Could you tell me what \ stands for, why is $ℤ$ defined like this, and how to express a number with this definition, just like I would define $2$ as $\{∅,\{∅\}\}$ in $ℕ$.
Thanks in advance
This is a way of constructing $\mathbb{Z}$ in terms of $\mathbb{N}$ (and set theory).
As to the meaning of $/$ in this context, it represents the “quotient modulo the equivalence relation $\sim$.”
Recall that if $X$ is a set and $\sim$ is an equivalence relation on $X$, then $\sim$ induces a partition of $X$: that is, a collection of subsets $\{B_i\}_{i\in I}$ such that:
Namely, you let $B_i$ be the equivalence classes of the equivalence relation $X$: for each $x\in X$, you can let $B_x = \{y\in X\mid y\sim x\}$ and these form a partition. The set of equivalence classes is denoted $X/\sim$.
(You probably saw a “Fundamental Theorem of Equivalence Relations”, that shows that an equivalence relation on $X$ is “the same” as a partition on $X$, meaning that a partition induces an equivalence relation, an equivalence relation induces a partition, and that these associations are inverses of each other).
An element of $\mathbb{Z}$ is then a collection of pairs of natural numbers: $[(a,b)] = \{(n,m)\in\mathbb{N}\times\mathbb{N} \mid (n,m)\sim(a,b)\}$.
So for example, one element of $\mathbb{Z}$ consists of all elements that are equivalent to $(1,0)$, namely $$[(1,0)] = \{(1,0), (2,1), (3,2), (4,3), (5,4), \ldots, (n+1,n),\ldots\}.$$
To get an intuitive idea of what you are doing here, consider the set of equations of the form $$a = x+b, \quad a,b\in\mathbb{N}.$$ Some of these equations have solutions in $\mathbb{N}$ (when $a\geq b$; or if your natural numbers do not include $0$, then when $a\gt b$). But some do not. We want to “extend” $\mathbb{N}$ to a larger set in which all these equations have solutions. So we identify each equation $a=x+b$ with the pair $(a,b)$, and we think of the pair $(a,b)$ as being “the solution to $a=x+b$.” However, different pairs yield the same solution: for example, $(a,b)$ is the same solutions as $(a+1,b+1)$, since if $a=x+b$, then $a+1 = x +(b+1)$. And more generally, $(a,b)$ represents the same solution as $(c,d)$ if and only if $a+d=b+c$. So you define an equivalence relation in which two pairs are “equivalent” precisely when they correspond to the same solution. And then you take the set of equivalence classes to get the larger set that includes all solutions to all of these equations.

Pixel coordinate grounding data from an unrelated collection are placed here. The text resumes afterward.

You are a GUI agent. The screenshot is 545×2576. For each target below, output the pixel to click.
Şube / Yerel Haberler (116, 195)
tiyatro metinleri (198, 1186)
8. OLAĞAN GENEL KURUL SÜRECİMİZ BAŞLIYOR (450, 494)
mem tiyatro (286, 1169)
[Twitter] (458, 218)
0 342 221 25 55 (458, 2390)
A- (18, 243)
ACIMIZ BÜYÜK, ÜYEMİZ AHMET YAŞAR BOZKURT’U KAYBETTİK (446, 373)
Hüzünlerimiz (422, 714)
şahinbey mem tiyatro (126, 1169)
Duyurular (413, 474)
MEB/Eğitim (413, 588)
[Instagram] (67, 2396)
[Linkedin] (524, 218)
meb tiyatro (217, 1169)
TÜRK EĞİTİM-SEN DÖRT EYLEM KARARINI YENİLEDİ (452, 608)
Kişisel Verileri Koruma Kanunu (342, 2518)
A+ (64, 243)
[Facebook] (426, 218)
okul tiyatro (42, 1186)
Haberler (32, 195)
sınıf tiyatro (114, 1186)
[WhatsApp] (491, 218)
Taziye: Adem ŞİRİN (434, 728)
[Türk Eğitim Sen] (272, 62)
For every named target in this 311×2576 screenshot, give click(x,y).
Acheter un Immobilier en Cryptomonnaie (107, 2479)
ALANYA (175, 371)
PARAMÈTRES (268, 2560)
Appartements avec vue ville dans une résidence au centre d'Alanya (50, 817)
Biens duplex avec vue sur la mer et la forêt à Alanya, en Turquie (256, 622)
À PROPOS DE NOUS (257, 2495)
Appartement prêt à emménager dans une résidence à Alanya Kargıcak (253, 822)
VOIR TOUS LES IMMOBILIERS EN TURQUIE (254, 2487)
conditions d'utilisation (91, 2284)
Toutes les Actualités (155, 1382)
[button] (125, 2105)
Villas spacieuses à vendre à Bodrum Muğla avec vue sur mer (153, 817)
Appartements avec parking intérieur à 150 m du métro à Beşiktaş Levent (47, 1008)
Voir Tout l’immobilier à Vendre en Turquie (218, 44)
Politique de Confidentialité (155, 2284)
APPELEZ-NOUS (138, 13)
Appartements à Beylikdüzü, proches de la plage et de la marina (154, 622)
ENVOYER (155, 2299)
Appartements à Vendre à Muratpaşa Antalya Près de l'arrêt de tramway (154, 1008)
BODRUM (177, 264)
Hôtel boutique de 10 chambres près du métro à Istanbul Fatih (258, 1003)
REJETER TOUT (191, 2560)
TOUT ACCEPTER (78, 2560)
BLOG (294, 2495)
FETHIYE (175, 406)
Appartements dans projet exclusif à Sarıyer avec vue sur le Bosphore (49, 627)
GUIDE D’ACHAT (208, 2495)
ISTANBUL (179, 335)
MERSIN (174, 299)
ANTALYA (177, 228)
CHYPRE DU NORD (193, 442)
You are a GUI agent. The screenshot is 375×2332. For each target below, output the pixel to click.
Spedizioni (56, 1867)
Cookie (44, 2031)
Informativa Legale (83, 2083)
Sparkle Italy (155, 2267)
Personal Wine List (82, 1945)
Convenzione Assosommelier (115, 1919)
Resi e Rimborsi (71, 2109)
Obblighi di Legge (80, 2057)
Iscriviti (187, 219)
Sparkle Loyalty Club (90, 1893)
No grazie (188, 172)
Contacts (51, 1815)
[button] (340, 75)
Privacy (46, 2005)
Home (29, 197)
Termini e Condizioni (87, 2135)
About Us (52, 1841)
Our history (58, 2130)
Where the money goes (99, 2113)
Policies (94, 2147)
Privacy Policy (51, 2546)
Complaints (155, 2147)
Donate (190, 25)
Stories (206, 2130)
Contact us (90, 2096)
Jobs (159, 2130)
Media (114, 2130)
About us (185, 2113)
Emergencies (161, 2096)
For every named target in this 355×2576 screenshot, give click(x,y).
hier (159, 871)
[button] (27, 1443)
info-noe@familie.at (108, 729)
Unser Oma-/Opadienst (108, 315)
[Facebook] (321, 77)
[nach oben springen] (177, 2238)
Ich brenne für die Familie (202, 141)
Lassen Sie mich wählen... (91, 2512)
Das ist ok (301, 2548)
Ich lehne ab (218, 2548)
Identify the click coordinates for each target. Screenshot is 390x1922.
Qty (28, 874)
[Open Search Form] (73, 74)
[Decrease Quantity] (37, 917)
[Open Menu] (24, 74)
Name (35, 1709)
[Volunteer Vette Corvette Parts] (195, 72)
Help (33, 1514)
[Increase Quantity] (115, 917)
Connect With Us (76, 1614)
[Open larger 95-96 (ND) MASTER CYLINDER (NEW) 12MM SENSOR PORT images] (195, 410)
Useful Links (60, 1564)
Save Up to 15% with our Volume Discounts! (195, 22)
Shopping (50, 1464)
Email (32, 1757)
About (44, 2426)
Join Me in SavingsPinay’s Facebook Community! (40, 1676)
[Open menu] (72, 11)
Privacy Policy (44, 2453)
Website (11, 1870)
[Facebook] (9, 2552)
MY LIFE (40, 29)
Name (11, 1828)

Some further work then establishes that this construction gives you something that essentially behaves like the $\mathbb{Z}$ we think we know and sometimes love, and so we declare this to be $\mathbb{Z}$.
CAVEAT: I don’t know how your book/notes motivate the construction. Instead of having $(a,b)$ “represent” the equation $a=x+b$, it’s possible that it is thought to represent the equation $a+x=b$; the idea is essentially the same, but you will eventually show that you have a “copy” of $\mathbb{N}$ sitting inside $\mathbb{Z}$, and whatever your motivation is will determine whether this is accomplished by sending $n$ to the class of $(n,0)$ or to the class of $(0,n)$. The construction is the same, just slightly different details.